— START —

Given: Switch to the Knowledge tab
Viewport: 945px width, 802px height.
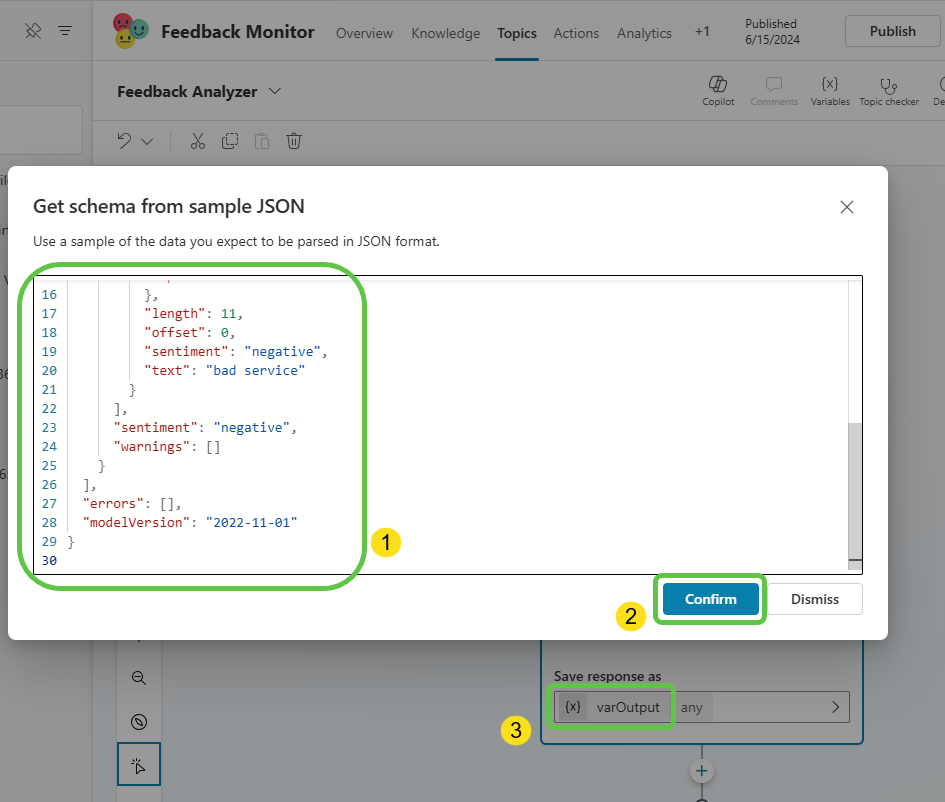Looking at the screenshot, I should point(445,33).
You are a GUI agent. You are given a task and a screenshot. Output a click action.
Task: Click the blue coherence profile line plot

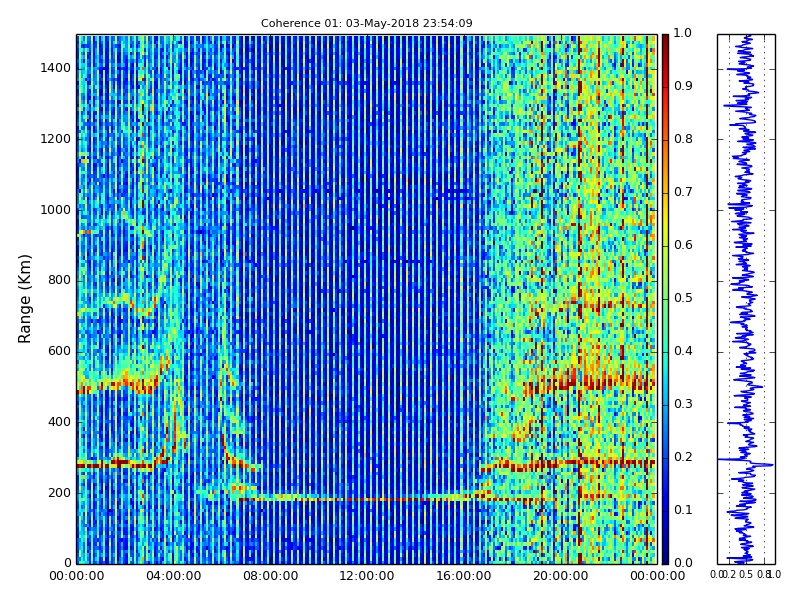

— END —

▶ Prompt
Turn the lines above into a numbered list, leaving out blank lines and the pictures.

▶ Written response
1. Given: Switch to the Knowledge tab
2. Viewport: 945px width, 802px height.
3. Looking at the screenshot, I should point(445,33).
4. You are a GUI agent. You are given a task and a screenshot. Output a click action.
5. Task: Click the blue coherence profile line plot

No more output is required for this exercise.